[Records to use]

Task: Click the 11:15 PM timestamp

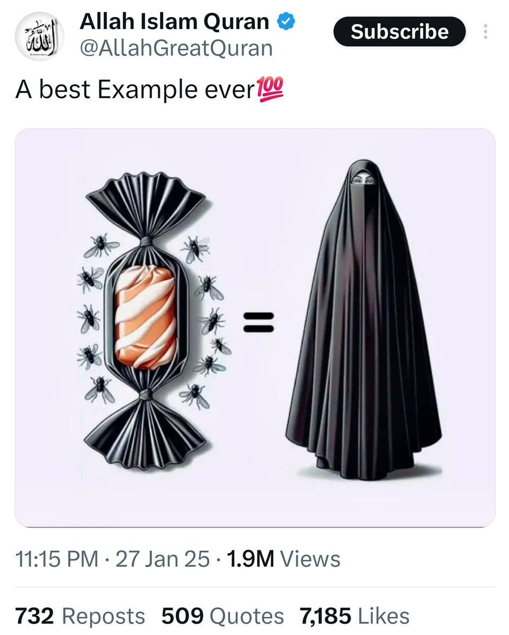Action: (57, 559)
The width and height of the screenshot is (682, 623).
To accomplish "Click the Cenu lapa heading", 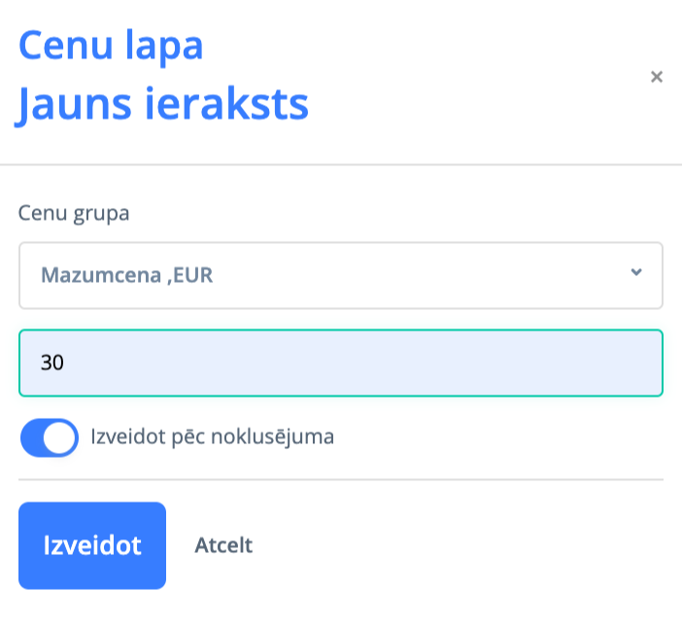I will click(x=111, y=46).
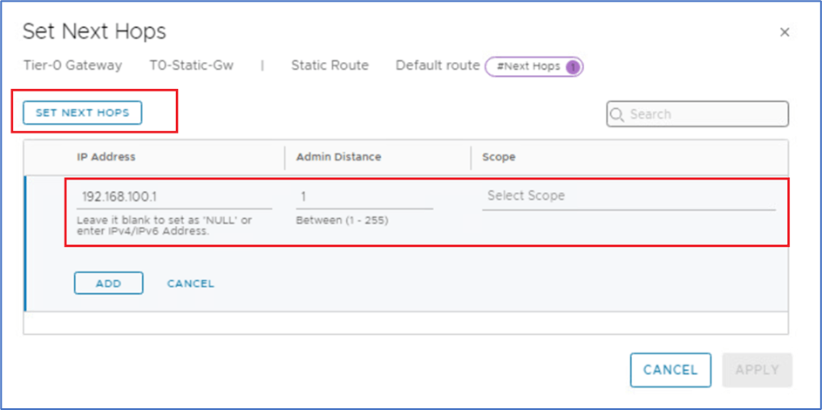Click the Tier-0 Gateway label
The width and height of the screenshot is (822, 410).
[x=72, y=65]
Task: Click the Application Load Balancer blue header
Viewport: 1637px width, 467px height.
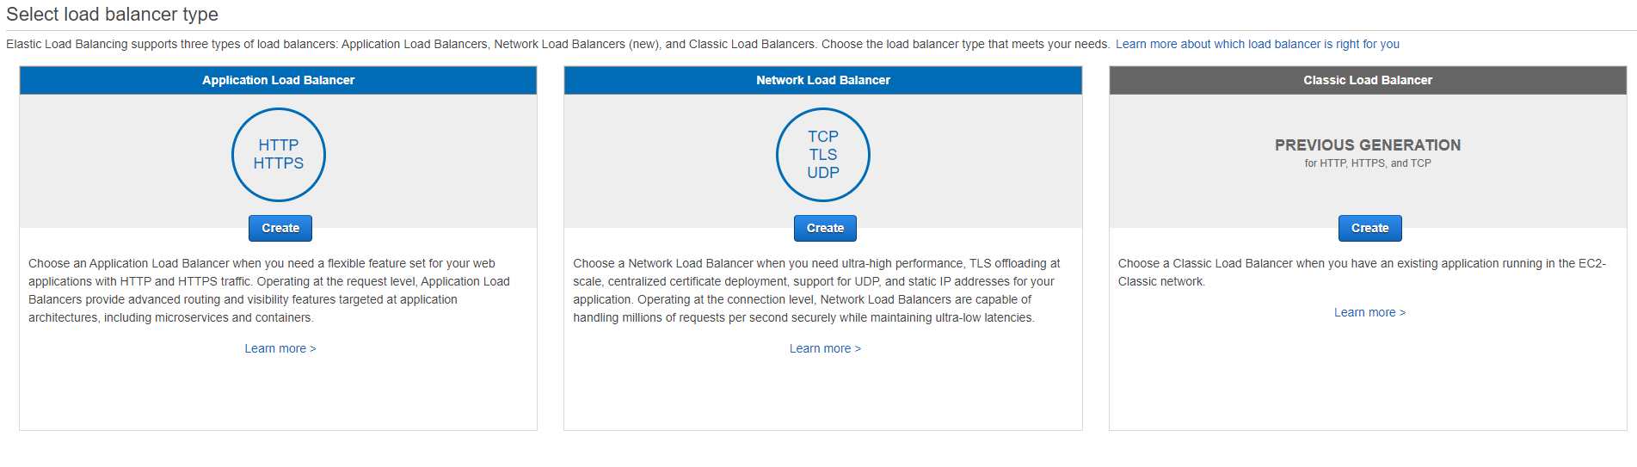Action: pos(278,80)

[/Records to use]

* [Try it]: A word-for-word copy is needed of the lines from the line holding "Task: Click the Application" through the end of the records, both included, excluding every picture.

* [Exercise output]:
Task: Click the Application Load Balancer blue header
Viewport: 1637px width, 467px height.
Action: pos(278,80)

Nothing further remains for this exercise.